The Metropolitan Planning Council (MPC) is working with local, state and federal policy leaders to advance new approaches for financing and investing in metropolitan Chicago’s transportation system. In February, Talking Transit explored infrastructure deterioration in Illinois; last month continued with a detailed look at current funding sources; and this month provides a review of MPC’s policy priorities for 2014.
Did You Know?
Despite an annual budget of more than $4 billion, the Ill. Dept. of Transportation is not tied by law to apply a rigorous cost-benefit analysis to projects before allocating funding. Nor are any of the other major transportation agencies in Illinois required to select projects based on performance measures.
With massive infrastructure repair needs and declining access to funds at local, state and federal levels, however, there is a clear mandate to invest the money we do have in the most essential, beneficial projects. Government investments ought to produce an effective transportation system and expand economic growth.

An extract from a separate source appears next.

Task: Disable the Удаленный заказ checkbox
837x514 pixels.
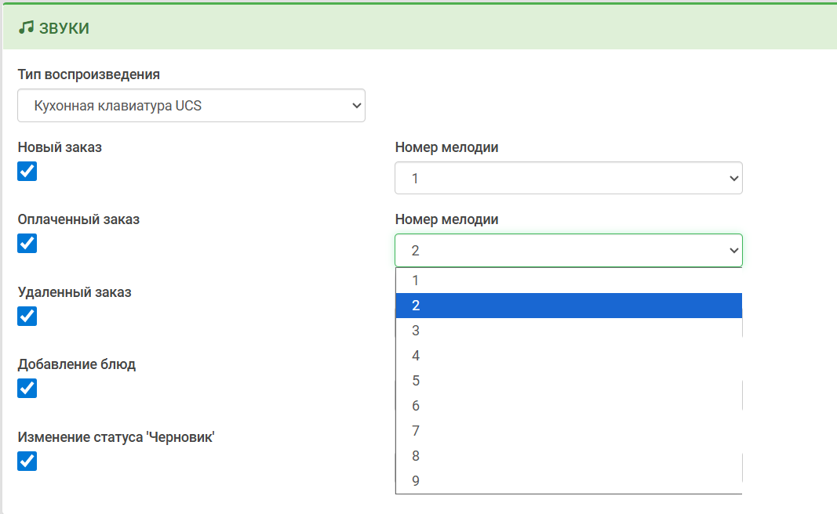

A Strategic Mobility Agenda
MPC’s transportation policy reform program is based on the idea that a statewide, data-based approach is used to identify the most effective, accountable and transparent investments. Using a set of pre-identified performance measures would guarantee that the state makes sound transportation investments.
Worldwide and nationwide, states and metropolitan regions are using performance measures to select the best projects In the United Kingdom, major transportation projects are subjected to a cost-benefit evaluation that compares the infrastructure and environmental costs of rail lines and highways with their ultimate mobility benefits. Similarly, in Minnesota and North Carolina, performance measures are used to compare projects with one another and to select those determined most useful for those states’ futures.
MPC is promoting legislative change at the state level that guarantees accountability, transparency, strong return on investment and a more level playing field. By prioritizing quality investments, we will make the Chicago region’s mobility systems more effective for everyone.
Several Potential New Sources of Revenue
With greater accountability and strategic mobility decision making, our region will spend its public funds more effectively on transportation projects. Yet, paired with these critically important forms, the region—and the State of Illinois as a whole—remains in need of increased funding.
MPC continues to work with communities, businesses and political stakeholders to evaluate appropriate options for new transportation revenues at the federal, state and regional levels. Each of the following options, all of which are up for consideration, could go a long way in solidifying transportation funding.
Federal revenue options:
- Increase the federal motor fuel tax and index it to inflation.
- Implement a vehicle miles traveled tax.
- Allow tolling of existing roads.
State revenue options:
- Increase the state motor fuel tax and index it to inflation.
- Dedicate revenue from the state sales tax on motor fuel purchases to transportation.
- Broaden the sales tax base to include personal services.
- Implement Transit Facility Improvement Areas along a transit corridor.
Regional revenue options:
- Regionally imposed transportation user fee.
- Congestion pricing on the existing system.
- Variable priced parking.
MPC is working with our many partners to determine which of these revenue proposals are most feasible. Those proposals will shape our advocacy for future state and national investment in transportation infrastructure.